The religious right in this country isn't a solid block like in the states, but a sort of group of generally pissed-off middle age people who conflate secularism, multiculturalism, liberal education reform and a whole load of other disparate issues. They seem basically like a screaming mob.
And you can't deny that the middle aged, hysterical Daily Mail readership has been a block that Blair has been trying very hard to capitalise on - faith schools being one very strong part of that policy.
I don't have a blanket policy against faith schools. I mean, I went to a Jesuit university which is technically a 'faith school'. The key part is what you mean by a faith school. In the case of my college, they taught Catholic theology to those who wanted to study it, but there was no test of faith to enter, no mandatory prayers or service attendance. If faith schools were simply ordinary schools where students could take optional courses on RE, church history etc. - just like sports colleges are schools where there are more opportunities to play sports - I can't object. But faith schools in this country mean a lot more than that. The fact that people are going to church for years in order to get their kids into faith schools speaks to the absolutely ridiculous situation faith schools place normal people in.

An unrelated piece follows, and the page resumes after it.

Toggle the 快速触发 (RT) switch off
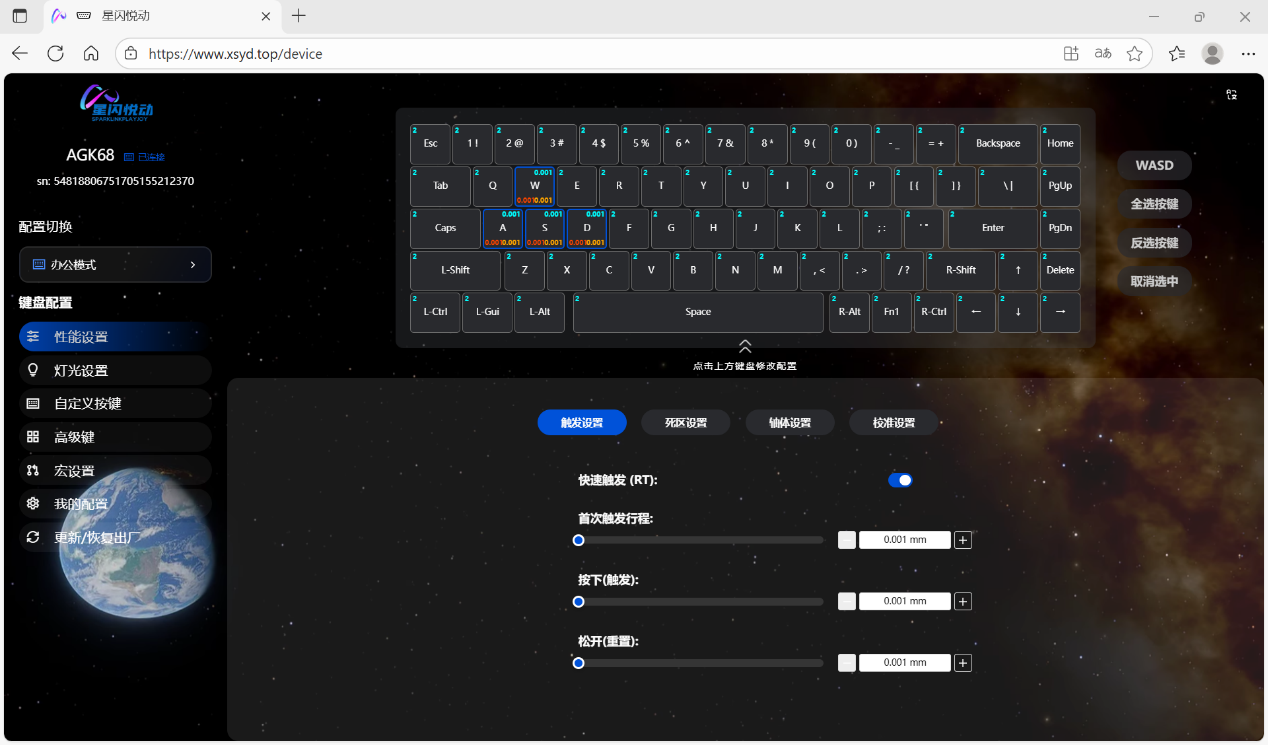 tap(900, 480)
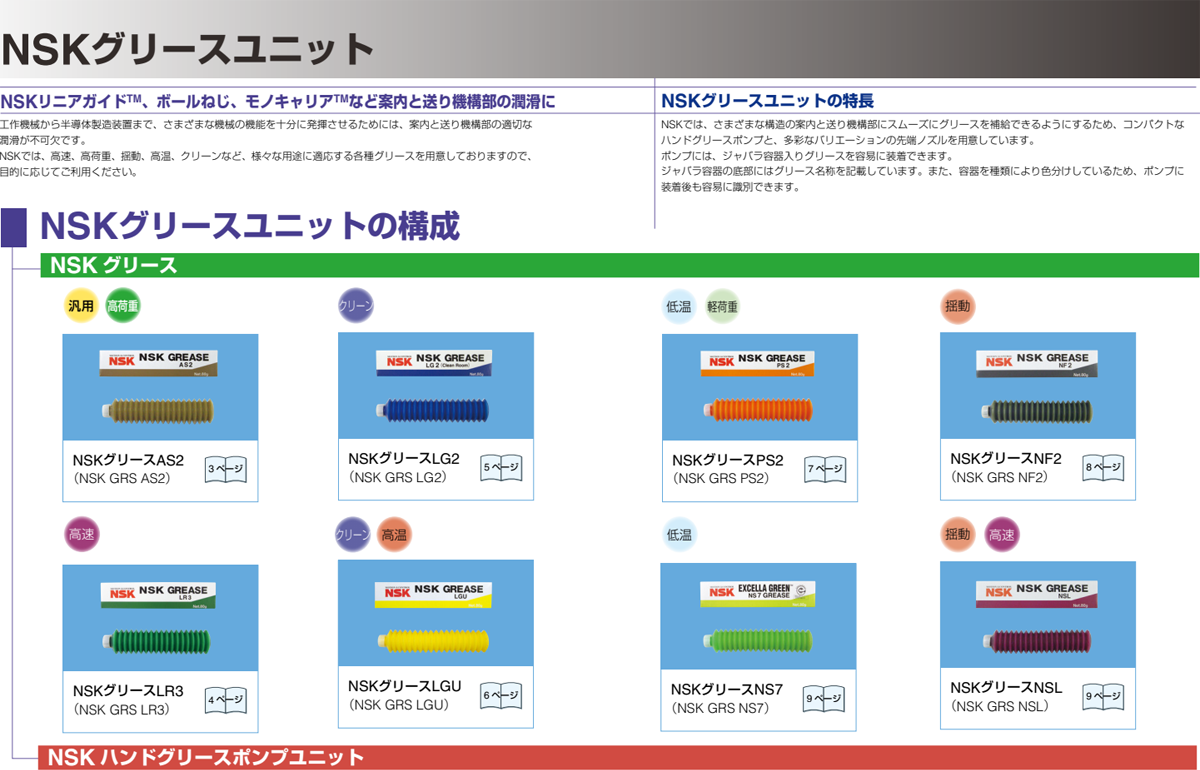Open the 4ページ book icon for LR3
The height and width of the screenshot is (770, 1200).
pos(225,701)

I don't deny that faith schools get good results, but I do think that we should not simply make more faith schools in order to get good results. We should be working hard on producing a decent secular education system by improving the curriculum, employing better teachers, reducing red tape and 'targets', getting rid of the increasing trend towards vocationalisation and so on - that'd do a lot more than "just add faith".
I also haven't claimed to be driven by "pragmatic outcome". I'm actually driven by principle, with pragmatic outcome as a secondary goal. You can see this by taking something like torture - I think torture is wrong full stop, and it doesn't matter at all whether or not it 'gets results' (the facts seem pretty plain that it doesn't, but even if it did, I would still be against it).
I have been quite critical of naive forms of pragmatism in various arenas, and I still think rights trumps pragmatism. I don't think it's right that I, as an atheist, am forced to fund the operation of schools teaching dogmatic religious faith.
Instead of arguing around the issue, I think the important thing here is the actual point of my post - is it employers who decide what employees should be able to wear and act while on the job? I can't see any decent argument for that not being the case. This is about the principle of the case, not the specifics of Ms. Eweida's case. And her position on the principles is wrong, and - regardless of BA's subsequent actions - at the time of starting the action she was wrong.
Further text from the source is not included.